▶ _PROBLEM DETAILS_
Reproduce every record below exactly as written, leaving out any pictures.

▶ _RECORDS FOR THE EXERCISE_
────────────────────────────────────────
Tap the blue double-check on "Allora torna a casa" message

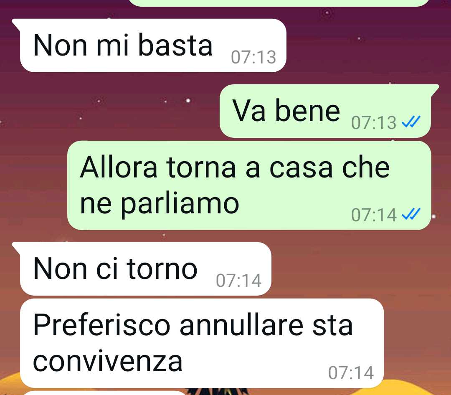(411, 214)
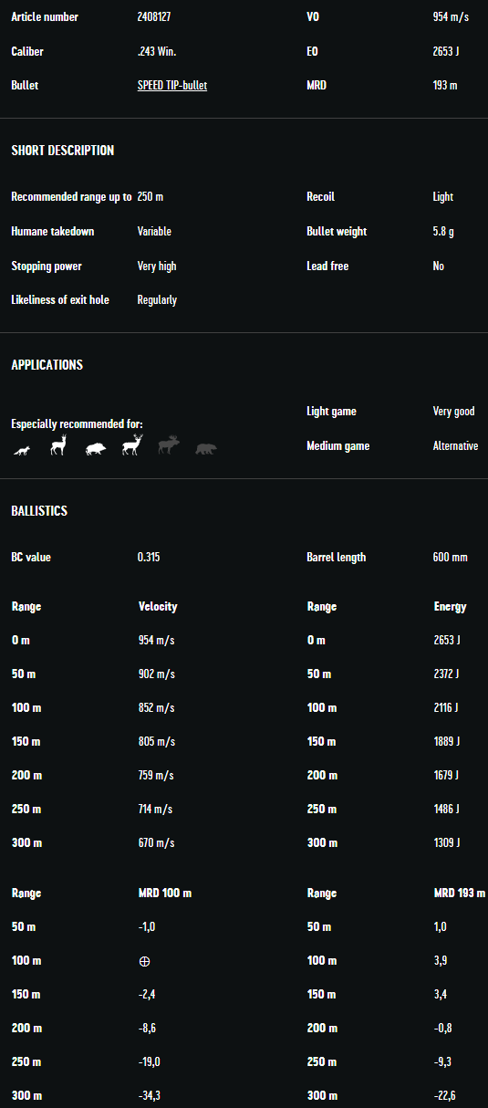Open the SPEED TIP-bullet link

click(172, 86)
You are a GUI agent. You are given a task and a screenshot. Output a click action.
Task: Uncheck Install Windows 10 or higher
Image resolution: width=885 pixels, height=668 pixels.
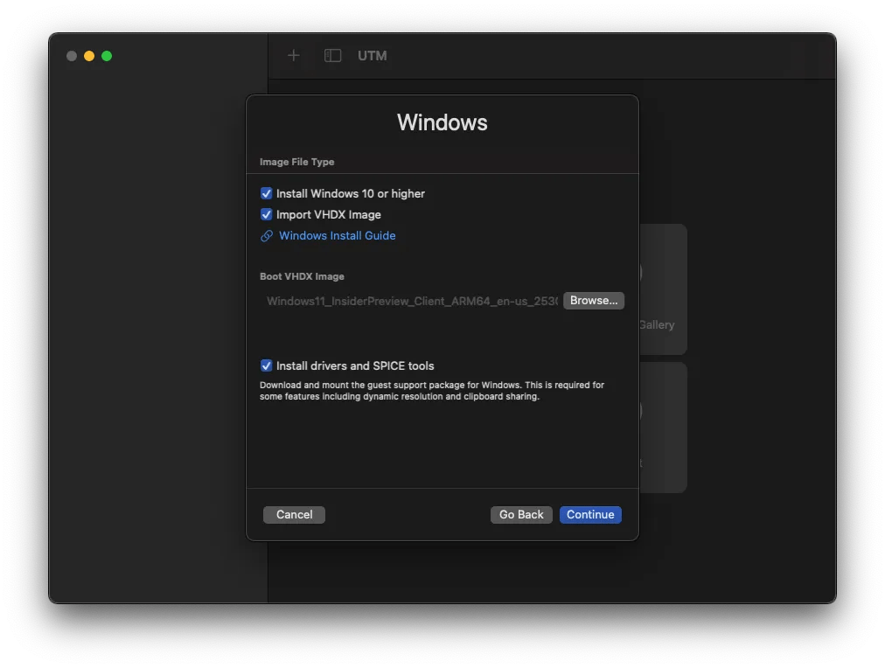[x=266, y=193]
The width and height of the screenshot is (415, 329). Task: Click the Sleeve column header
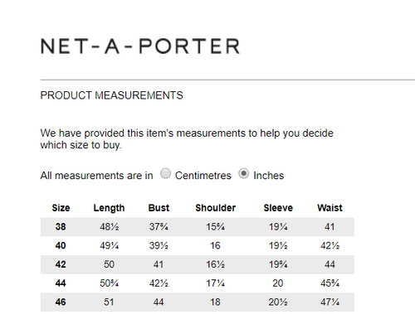(x=278, y=208)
────────────────────────────────────────
▶ _TASK ANSWER_
Tap the blue double-check on "Allora torna a casa" message

(411, 214)
Open the SPEED TIP-bullet link

click(172, 86)
You are a GUI agent. You are given a task and a screenshot. Output a click action.
Task: Uncheck Install Windows 10 or higher
Image resolution: width=885 pixels, height=668 pixels.
[x=266, y=193]
The width and height of the screenshot is (415, 329). Task: Click the Sleeve column header
(x=278, y=208)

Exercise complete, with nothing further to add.